» **Assignment**:
Gather all lines in the entries that include the word "computer".

» **Data records**:

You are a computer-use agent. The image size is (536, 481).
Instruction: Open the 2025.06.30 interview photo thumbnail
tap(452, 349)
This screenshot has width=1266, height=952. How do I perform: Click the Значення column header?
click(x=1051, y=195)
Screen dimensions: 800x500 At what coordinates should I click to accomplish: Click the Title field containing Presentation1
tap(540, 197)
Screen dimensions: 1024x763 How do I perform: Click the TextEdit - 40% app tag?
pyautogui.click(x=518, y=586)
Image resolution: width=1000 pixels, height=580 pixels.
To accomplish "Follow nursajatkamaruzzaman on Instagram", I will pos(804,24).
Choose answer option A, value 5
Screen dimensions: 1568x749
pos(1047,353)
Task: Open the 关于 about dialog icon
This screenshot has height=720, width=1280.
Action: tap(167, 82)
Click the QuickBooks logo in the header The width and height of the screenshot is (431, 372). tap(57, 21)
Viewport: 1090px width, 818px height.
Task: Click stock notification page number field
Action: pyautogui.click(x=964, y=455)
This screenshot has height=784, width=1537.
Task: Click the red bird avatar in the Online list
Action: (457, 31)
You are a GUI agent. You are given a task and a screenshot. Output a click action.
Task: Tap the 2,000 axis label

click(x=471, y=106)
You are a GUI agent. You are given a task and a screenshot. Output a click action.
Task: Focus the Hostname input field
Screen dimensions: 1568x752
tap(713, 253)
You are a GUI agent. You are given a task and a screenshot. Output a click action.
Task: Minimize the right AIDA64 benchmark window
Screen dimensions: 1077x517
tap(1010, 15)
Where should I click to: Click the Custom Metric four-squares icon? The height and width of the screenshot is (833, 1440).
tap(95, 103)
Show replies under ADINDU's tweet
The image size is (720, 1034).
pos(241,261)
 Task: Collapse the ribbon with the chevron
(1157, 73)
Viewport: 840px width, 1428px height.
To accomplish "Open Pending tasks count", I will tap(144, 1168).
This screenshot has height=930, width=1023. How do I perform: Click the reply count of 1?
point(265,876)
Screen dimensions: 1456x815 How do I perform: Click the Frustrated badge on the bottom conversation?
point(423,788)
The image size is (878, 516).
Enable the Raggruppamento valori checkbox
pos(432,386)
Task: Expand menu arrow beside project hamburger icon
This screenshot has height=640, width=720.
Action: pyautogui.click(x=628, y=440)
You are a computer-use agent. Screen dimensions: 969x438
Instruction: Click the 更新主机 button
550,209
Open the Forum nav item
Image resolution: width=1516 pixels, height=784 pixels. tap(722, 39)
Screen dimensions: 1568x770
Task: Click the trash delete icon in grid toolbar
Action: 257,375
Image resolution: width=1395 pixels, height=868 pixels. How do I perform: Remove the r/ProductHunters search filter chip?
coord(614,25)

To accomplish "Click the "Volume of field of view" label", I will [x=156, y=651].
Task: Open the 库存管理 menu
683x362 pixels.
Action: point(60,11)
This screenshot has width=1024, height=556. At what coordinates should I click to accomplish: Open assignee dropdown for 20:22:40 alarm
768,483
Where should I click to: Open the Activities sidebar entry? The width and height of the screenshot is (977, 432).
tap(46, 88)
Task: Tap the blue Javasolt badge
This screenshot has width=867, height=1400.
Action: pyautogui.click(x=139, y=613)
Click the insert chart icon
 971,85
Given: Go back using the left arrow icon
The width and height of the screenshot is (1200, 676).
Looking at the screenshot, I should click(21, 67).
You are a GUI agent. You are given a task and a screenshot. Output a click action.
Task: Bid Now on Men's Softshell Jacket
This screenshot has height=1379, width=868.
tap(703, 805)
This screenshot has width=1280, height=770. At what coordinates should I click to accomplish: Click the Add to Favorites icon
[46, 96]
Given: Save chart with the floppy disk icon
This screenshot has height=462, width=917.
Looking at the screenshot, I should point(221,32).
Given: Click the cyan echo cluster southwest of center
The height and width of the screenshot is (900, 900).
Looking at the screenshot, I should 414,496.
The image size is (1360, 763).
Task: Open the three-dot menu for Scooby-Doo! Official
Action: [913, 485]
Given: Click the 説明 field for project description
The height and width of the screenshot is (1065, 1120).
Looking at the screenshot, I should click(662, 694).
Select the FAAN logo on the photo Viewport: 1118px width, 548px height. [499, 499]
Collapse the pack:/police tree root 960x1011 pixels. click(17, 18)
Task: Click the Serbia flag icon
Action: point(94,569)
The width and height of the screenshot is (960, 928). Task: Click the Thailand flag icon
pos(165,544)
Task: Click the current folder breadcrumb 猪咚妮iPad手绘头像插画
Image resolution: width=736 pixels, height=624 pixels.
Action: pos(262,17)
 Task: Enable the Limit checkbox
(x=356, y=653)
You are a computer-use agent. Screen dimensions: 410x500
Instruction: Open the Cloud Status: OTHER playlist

» **Problem solution**:
You are a computer-use agent. The image size is (536, 481).
You are a computer-use agent. Screen dimensions: 969x438
You are a computer-use agent. Screen dimensions: 410x500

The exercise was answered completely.